Siguiendo mi trayecto matinal me topaba también con lo que debía de ser el ambulatorio médico de la ciudad. Allí no era el género masculino el que hacía acto de presencia, sino las mujeres las que se amontonaban en sus puertas, a la espera de la hora de apertura. Una sociedad perfectamente compartimentada, pensaba yo irónicamente, donde cada sexo tiene, por desgracia, un claro cometido.

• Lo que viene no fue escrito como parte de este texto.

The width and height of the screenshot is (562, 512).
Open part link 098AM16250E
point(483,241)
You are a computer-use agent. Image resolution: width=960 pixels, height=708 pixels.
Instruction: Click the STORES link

Las tardes, como antes apuntaba, era el momento, como siempre suele ocurrir, para el trasiego por la ciudad. El bullicio animaba a visitar cafeterías donde sirven los zumos siempre muy dulces para mi gusto o a entrar en el taller de algún orfebre que trabaja y vende la plata al peso. Otras veces me llevaban a visitar otras curiosidades, como las tiendas de artículos de imitación de Rincón, un lugar turístico de playa cercano, en el que se pueden adquirir réplicas casi perfectas de bolsos y chaquetones de piel; o los antiguos pabellones Varela, un complejo residencial de viviendas para militares españoles que nuestro país construyo en los años cuarenta del siglo pasado y que abandonó tras la finalización del Protectorado.
Me llevaron hasta allí un par de profesores que, como otros compañeros, ocupaban varios de aquellos alojamientos durante los años de su estancia en la ciudad y que se consiguen cuando uno de estos alojamientos queda libre. El precio del alquiler es mínimo, detalle al que se une la extensa superficie de unos pisos que pueden albergar media docena de dormitorios alineados ordenadamente a lo largo de unos pasillos interminables. Tanta inmensidad de metros cuadrados hace de aquellas moradas unos lugares invadidos por la frialdad de unos suelos de terrazo desportillados y antiguos. La entrada exterior del recinto, todavía cerrada simbólicamente por una barrera que un operario custodia y abre al paso de los vehículos, nos retrotrae a esa época de los años cincuenta que recuerdan los relatos y los tiempos de la novela social.
Recuerdos de tiempos pasados vienen también a la memoria también durante la visita por el zoco de la ciudad. Las callejuelas que conducen hasta ese lugar convierten el paseo en un espectáculo casi medieval, donde los gatos te vigilan en cada esquina y los lugareños se cruzan silenciosos a cada paso, llevando en sus manos algún animal todavía vivo, tal vez como ingrediente para la próxima vianda. Sin cambios ni reformas desde tiempos lejanos, andar entre sus puestos nos hace retroceder varias décadas. Allí no existen los avances tecnológicos. La mantequilla se derrite en los mostradores, las cabezas de los corderos se desangran a la vista de todos mientras las moscas revolotean a su alrededor y la única, y ya cuestionable, modernidad existente es la que aportan las cocinas de gas, aparatos pasados de moda que se exponen en la parte del mercado dedicado a la venta de estos artículos. Varias calles en línea recta, en las que se separan los distintos productos de mercadeo existentes y por las que corre un hilillo de agua sucia por sus baldosas y adoquines, forman el laberinto de ese universo que uno ya no concibe en una época en que, para dejar constancia de la evidencia, solo queda el recurso de atrapar una imagen en la foto del teléfono móvil.